HeraldScotland: Sheku Bayoh.

He said: "A candid, clear, assessment of institutional discrimination means recognising our absolute duty to provide just and effective policing for all according to their specific needs and circumstances. It also requires identifying and removing the deep-rooted barriers to achieving this. These are necessary steps to progress the commitment that Police Scotland will be anti-racist; a personal commitment I made to my fellow citizens at the commencement of the Public Inquiry into the death of Sheku Bayoh. And, as a commitment to the people of Scotland, it is also a commitment to Sheku Bayoh’s family and loved ones.

"The onus is on us, the police service, to address gaps and challenge bias, known or unwitting, at every level, wherever bias occurs, to maintain and build confidence with all communities."

Aamer Anwar, the lawyer representing Sheku Bayoh's family said: "It seems like a lifetime ago I made legal history in winning a civil action against Glasgow Police for a racist attack, in which they smashed my front teeth smashed out and told me ‘this is what happens to black boys with big mouths’. 

HeraldScotland: From left, Lorraine Bell,  Collette Bell, partner of Sheku Bayoh, Ade Johnson, solicitor Aamer Anwar, sisters Adama Jalloh, Kadi Johnson and Kosna Bayoh  at the Crown Office in Edinburgh wednesday before meeting Lord Advocate..Pic Gordon Terris/The

"For far too long those in policing have refused to accept the undeniable fact that institutional racism exists, as those in uniform continued to rain blows of racism on our communities.

"Today’s statement by the Chief Constable is testament to families like those of Sheku Bayoh, Surjit Singh Chhokar and all those struggles fought by the victims of racial violence and injustice.

"Today is testament to all those officers who took an oath to serve our community, but because of their race, sexuality or gender were persecuted and discriminated against by their Police Service.

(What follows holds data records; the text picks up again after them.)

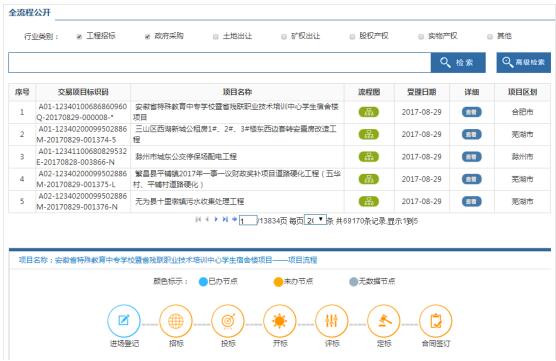Select the 招标 globe node icon

(x=176, y=321)
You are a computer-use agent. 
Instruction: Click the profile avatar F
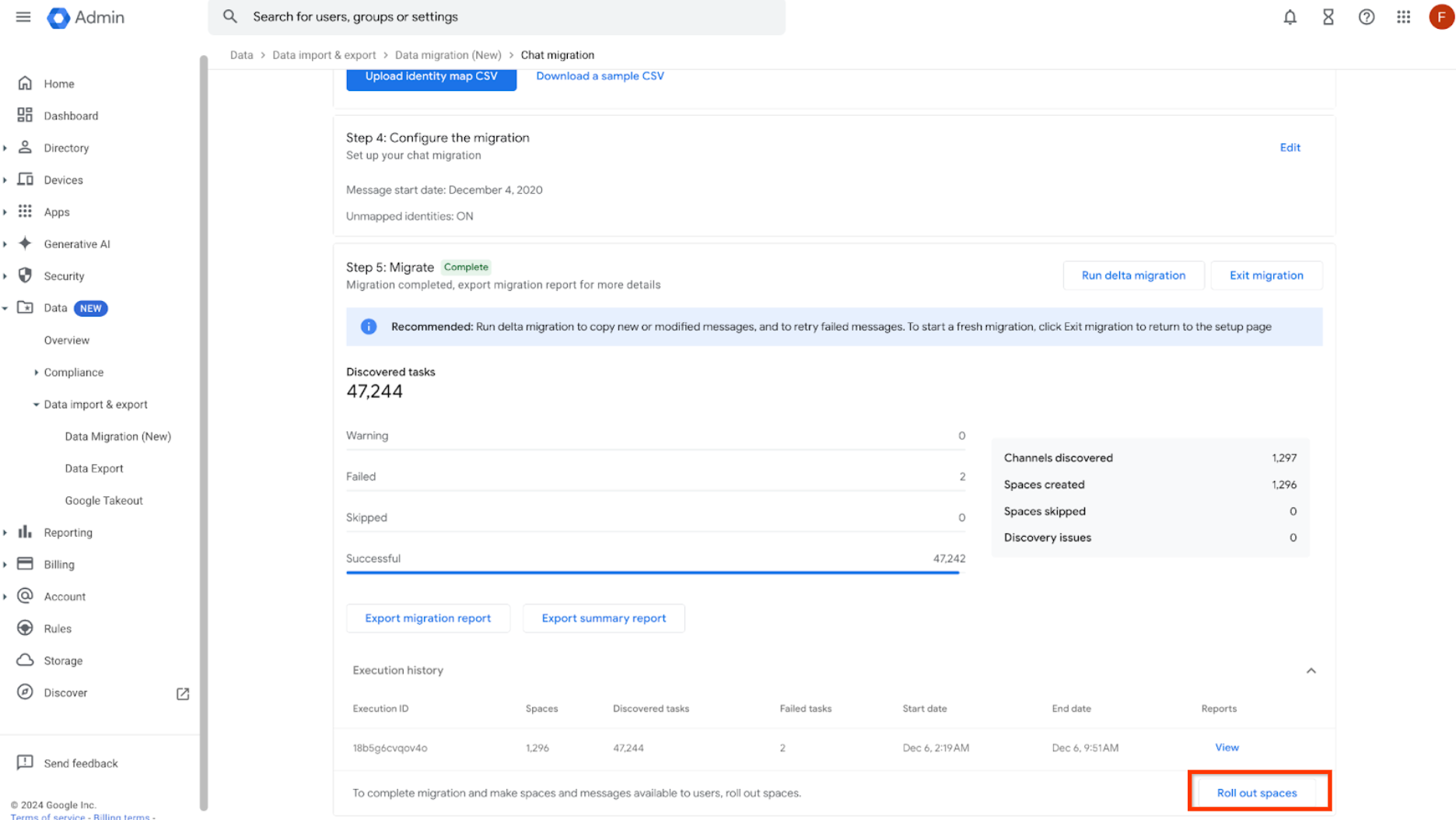tap(1440, 16)
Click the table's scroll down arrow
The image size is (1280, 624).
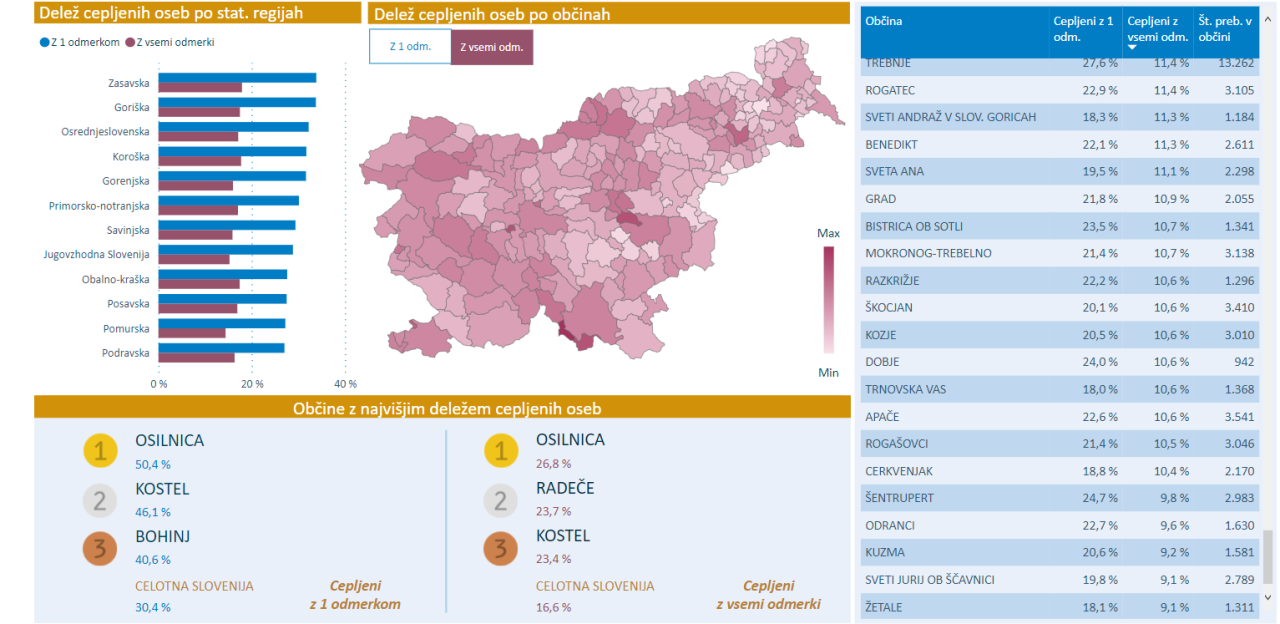tap(1269, 596)
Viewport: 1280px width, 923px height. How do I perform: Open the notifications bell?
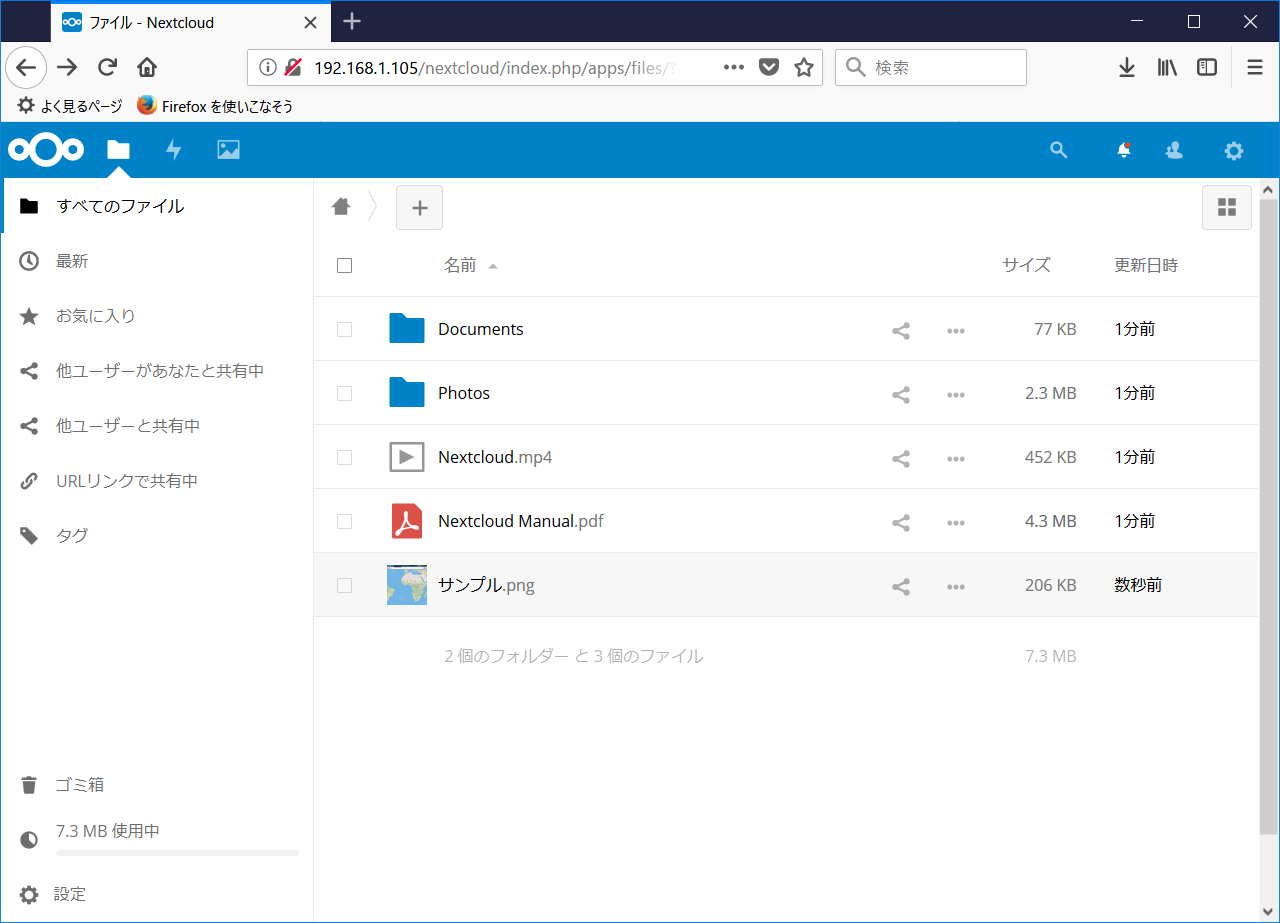(1123, 149)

Read More: Backlog of trials for gravest crimes won't be cleared until 2026

"The family of Sheku Bayoh want me to thank the Chief Constable for raising his voice for the truth and being brave enough to say what black and Asian communities have known for decades.

"The Sheku Bayoh family also want me to place record their thanks to the Chief Constable for his compassion and empathy, wishing him all the best in his future.

Fighting for a proper investigation, never mind achieving robust and meaningful change, has involved the Bayoh’s in enormous challenges and obstacles at great personal cost to the emotional and physical health of their family, young and old. 

"Their lives were changed forever on the 3rd May 2015, however the Public Inquiry into Sheku’s death has still a long way to go and it would inappropriate to comment further on that or reach any conclusions.

The review by Dame Elish Angiolini KC, highlighted deep rooted racism in Police Scotland, uncovering a ‘hostile culture’ which discriminates against black and Asian officers but also female officers who continue to be victims of horrendous misogyny and at times sexual violence.

"Our communities are tired of grieving at gravesides, tired of trying to prove structural racism exists. Policing by consent is the pillar of any civilised democracy and today is an opportunity for a fundamental reset and restoring trust with all our communities. 

"Over the years there has been little evidence of institutional or individual learning from investigations, inspectorate reports, inquiries and reviews, whilst whistleblowers are systematically bullied, punished and erased- that cannot and must not be allowed to continue."